*Records for this task:*
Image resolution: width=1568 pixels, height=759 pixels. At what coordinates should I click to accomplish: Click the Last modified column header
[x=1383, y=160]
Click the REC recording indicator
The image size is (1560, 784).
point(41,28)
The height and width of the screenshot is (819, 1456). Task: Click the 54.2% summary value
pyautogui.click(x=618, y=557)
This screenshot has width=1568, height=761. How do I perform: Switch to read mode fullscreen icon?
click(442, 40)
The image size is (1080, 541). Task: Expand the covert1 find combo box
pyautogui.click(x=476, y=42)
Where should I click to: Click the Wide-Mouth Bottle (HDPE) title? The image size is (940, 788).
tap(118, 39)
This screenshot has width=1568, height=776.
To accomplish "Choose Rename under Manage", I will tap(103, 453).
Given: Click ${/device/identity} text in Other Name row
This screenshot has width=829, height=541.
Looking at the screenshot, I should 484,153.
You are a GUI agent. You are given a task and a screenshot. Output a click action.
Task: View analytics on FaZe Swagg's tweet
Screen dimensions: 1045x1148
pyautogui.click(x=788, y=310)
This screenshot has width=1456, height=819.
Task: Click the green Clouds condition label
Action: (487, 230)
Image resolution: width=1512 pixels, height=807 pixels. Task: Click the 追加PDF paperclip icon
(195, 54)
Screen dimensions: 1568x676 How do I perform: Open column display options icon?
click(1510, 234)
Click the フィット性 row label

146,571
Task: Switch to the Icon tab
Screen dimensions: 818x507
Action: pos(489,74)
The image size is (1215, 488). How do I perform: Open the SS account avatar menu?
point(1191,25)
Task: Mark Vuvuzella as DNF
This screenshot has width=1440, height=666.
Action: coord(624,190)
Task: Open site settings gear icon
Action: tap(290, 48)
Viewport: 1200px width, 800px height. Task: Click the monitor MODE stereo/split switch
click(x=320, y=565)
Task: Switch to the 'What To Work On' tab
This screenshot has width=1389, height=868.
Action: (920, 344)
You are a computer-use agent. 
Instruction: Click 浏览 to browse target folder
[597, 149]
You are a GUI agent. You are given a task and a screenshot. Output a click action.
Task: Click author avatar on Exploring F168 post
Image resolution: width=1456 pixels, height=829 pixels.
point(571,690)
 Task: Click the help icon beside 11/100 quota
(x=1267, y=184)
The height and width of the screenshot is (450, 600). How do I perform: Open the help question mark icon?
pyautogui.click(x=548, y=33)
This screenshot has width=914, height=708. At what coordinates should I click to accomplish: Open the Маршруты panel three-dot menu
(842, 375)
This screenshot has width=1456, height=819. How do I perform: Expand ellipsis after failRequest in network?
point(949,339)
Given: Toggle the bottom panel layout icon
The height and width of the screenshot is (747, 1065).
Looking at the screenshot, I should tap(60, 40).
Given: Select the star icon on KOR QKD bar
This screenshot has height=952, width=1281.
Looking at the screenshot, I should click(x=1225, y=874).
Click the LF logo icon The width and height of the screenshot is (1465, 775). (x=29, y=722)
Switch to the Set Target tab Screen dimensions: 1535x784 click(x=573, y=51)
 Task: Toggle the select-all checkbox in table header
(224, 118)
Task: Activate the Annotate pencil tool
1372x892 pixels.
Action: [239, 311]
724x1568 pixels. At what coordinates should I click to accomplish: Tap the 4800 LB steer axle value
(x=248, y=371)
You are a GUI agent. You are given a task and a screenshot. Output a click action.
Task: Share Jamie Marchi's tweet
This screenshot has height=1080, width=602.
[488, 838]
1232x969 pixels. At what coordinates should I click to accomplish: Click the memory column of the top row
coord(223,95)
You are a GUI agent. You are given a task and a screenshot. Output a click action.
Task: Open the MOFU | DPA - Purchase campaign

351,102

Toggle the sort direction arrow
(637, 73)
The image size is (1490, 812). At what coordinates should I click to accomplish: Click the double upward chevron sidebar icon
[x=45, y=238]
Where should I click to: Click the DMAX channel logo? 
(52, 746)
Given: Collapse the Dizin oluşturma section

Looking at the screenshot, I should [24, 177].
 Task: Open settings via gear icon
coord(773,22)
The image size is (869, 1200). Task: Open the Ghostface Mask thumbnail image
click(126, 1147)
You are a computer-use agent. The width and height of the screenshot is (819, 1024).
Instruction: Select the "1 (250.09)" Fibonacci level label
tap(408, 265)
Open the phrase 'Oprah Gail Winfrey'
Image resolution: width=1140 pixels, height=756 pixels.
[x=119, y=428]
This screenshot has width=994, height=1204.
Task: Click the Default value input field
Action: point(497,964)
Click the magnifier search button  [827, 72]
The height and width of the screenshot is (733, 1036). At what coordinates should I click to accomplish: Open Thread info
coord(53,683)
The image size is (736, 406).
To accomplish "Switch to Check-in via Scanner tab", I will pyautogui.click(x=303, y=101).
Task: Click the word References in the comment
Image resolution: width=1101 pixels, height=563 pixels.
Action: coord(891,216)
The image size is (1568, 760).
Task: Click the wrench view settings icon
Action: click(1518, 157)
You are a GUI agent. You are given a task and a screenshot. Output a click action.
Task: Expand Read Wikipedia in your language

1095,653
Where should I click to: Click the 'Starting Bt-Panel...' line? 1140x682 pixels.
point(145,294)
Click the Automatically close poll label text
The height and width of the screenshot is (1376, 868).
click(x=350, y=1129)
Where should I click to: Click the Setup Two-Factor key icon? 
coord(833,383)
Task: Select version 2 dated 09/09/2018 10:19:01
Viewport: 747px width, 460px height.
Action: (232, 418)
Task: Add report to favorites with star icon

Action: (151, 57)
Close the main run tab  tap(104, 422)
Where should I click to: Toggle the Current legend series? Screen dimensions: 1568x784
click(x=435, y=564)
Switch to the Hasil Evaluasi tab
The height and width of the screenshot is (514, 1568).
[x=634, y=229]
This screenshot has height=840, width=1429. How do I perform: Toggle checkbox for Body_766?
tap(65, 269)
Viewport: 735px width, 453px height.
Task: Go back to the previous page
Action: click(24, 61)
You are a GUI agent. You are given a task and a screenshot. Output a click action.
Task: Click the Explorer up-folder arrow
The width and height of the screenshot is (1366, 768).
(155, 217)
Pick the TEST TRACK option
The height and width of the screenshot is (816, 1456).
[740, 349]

*Problem to solve:*
Can you give back every one of the lines above, character for character and with nothing changed?

*Worked solution:*
Image resolution: width=1568 pixels, height=759 pixels. At what coordinates should I click to accomplish: Click the Last modified column header
[x=1383, y=160]
Click the REC recording indicator
The image size is (1560, 784).
point(41,28)
The height and width of the screenshot is (819, 1456). Task: Click the 54.2% summary value
pyautogui.click(x=618, y=557)
This screenshot has width=1568, height=761. How do I perform: Switch to read mode fullscreen icon?
click(442, 40)
The image size is (1080, 541). Task: Expand the covert1 find combo box
pyautogui.click(x=476, y=42)
Where should I click to: Click the Wide-Mouth Bottle (HDPE) title? The image size is (940, 788).
tap(118, 39)
This screenshot has width=1568, height=776.
To accomplish "Choose Rename under Manage", I will tap(103, 453).
Given: Click ${/device/identity} text in Other Name row
This screenshot has width=829, height=541.
Looking at the screenshot, I should 484,153.
You are a GUI agent. You are given a task and a screenshot. Output a click action.
Task: View analytics on FaZe Swagg's tweet
Screen dimensions: 1045x1148
pyautogui.click(x=788, y=310)
This screenshot has width=1456, height=819.
Task: Click the green Clouds condition label
Action: (487, 230)
Image resolution: width=1512 pixels, height=807 pixels. Task: Click the 追加PDF paperclip icon
(195, 54)
Screen dimensions: 1568x676 How do I perform: Open column display options icon?
click(1510, 234)
Click the フィット性 row label

146,571
Task: Switch to the Icon tab
Screen dimensions: 818x507
Action: pos(489,74)
The image size is (1215, 488). How do I perform: Open the SS account avatar menu?
point(1191,25)
Task: Mark Vuvuzella as DNF
This screenshot has width=1440, height=666.
Action: coord(624,190)
Task: Open site settings gear icon
Action: tap(290, 48)
Viewport: 1200px width, 800px height. Task: Click the monitor MODE stereo/split switch
click(x=320, y=565)
Task: Switch to the 'What To Work On' tab
This screenshot has width=1389, height=868.
Action: (920, 344)
You are a computer-use agent. 
Instruction: Click 浏览 to browse target folder
[597, 149]
You are a GUI agent. You are given a task and a screenshot. Output a click action.
Task: Click author avatar on Exploring F168 post
Image resolution: width=1456 pixels, height=829 pixels.
point(571,690)
 Task: Click the help icon beside 11/100 quota
(x=1267, y=184)
The height and width of the screenshot is (450, 600). How do I perform: Open the help question mark icon?
pyautogui.click(x=548, y=33)
This screenshot has width=914, height=708. At what coordinates should I click to accomplish: Open the Маршруты panel three-dot menu
(842, 375)
This screenshot has width=1456, height=819. How do I perform: Expand ellipsis after failRequest in network?
point(949,339)
Given: Toggle the bottom panel layout icon
The height and width of the screenshot is (747, 1065).
Looking at the screenshot, I should tap(60, 40).
Given: Select the star icon on KOR QKD bar
This screenshot has height=952, width=1281.
Looking at the screenshot, I should click(x=1225, y=874).
Click the LF logo icon The width and height of the screenshot is (1465, 775). (x=29, y=722)
Switch to the Set Target tab Screen dimensions: 1535x784 click(x=573, y=51)
 Task: Toggle the select-all checkbox in table header
(224, 118)
Task: Activate the Annotate pencil tool
1372x892 pixels.
Action: [239, 311]
724x1568 pixels. At what coordinates should I click to accomplish: Tap the 4800 LB steer axle value
(x=248, y=371)
You are a GUI agent. You are given a task and a screenshot. Output a click action.
Task: Share Jamie Marchi's tweet
This screenshot has height=1080, width=602.
[488, 838]
1232x969 pixels. At what coordinates should I click to accomplish: Click the memory column of the top row
coord(223,95)
You are a GUI agent. You are given a task and a screenshot. Output a click action.
Task: Open the MOFU | DPA - Purchase campaign

351,102

Toggle the sort direction arrow
(637, 73)
The image size is (1490, 812). At what coordinates should I click to accomplish: Click the double upward chevron sidebar icon
[x=45, y=238]
Where should I click to: Click the DMAX channel logo? 
(52, 746)
Given: Collapse the Dizin oluşturma section

Looking at the screenshot, I should [24, 177].
 Task: Open settings via gear icon
coord(773,22)
The image size is (869, 1200). Task: Open the Ghostface Mask thumbnail image
click(126, 1147)
You are a computer-use agent. The width and height of the screenshot is (819, 1024).
Instruction: Select the "1 (250.09)" Fibonacci level label
tap(408, 265)
Open the phrase 'Oprah Gail Winfrey'
Image resolution: width=1140 pixels, height=756 pixels.
[x=119, y=428]
This screenshot has width=994, height=1204.
Task: Click the Default value input field
Action: point(497,964)
Click the magnifier search button  [827, 72]
The height and width of the screenshot is (733, 1036). At what coordinates should I click to accomplish: Open Thread info
coord(53,683)
The image size is (736, 406).
To accomplish "Switch to Check-in via Scanner tab", I will pyautogui.click(x=303, y=101).
Task: Click the word References in the comment
Image resolution: width=1101 pixels, height=563 pixels.
Action: coord(891,216)
The image size is (1568, 760).
Task: Click the wrench view settings icon
Action: click(1518, 157)
You are a GUI agent. You are given a task and a screenshot. Output a click action.
Task: Expand Read Wikipedia in your language

1095,653
Where should I click to: Click the 'Starting Bt-Panel...' line? 1140x682 pixels.
point(145,294)
Click the Automatically close poll label text
The height and width of the screenshot is (1376, 868).
click(x=350, y=1129)
Where should I click to: Click the Setup Two-Factor key icon? 
coord(833,383)
Task: Select version 2 dated 09/09/2018 10:19:01
Viewport: 747px width, 460px height.
Action: (232, 418)
Task: Add report to favorites with star icon

Action: (151, 57)
Close the main run tab  tap(104, 422)
Where should I click to: Toggle the Current legend series? Screen dimensions: 1568x784
click(x=435, y=564)
Switch to the Hasil Evaluasi tab
The height and width of the screenshot is (514, 1568).
[x=634, y=229]
This screenshot has height=840, width=1429. How do I perform: Toggle checkbox for Body_766?
tap(65, 269)
Viewport: 735px width, 453px height.
Task: Go back to the previous page
Action: click(24, 61)
You are a GUI agent. You are given a task and a screenshot. Output a click action.
Task: Click the Explorer up-folder arrow
The width and height of the screenshot is (1366, 768).
(155, 217)
Pick the TEST TRACK option
The height and width of the screenshot is (816, 1456).
[740, 349]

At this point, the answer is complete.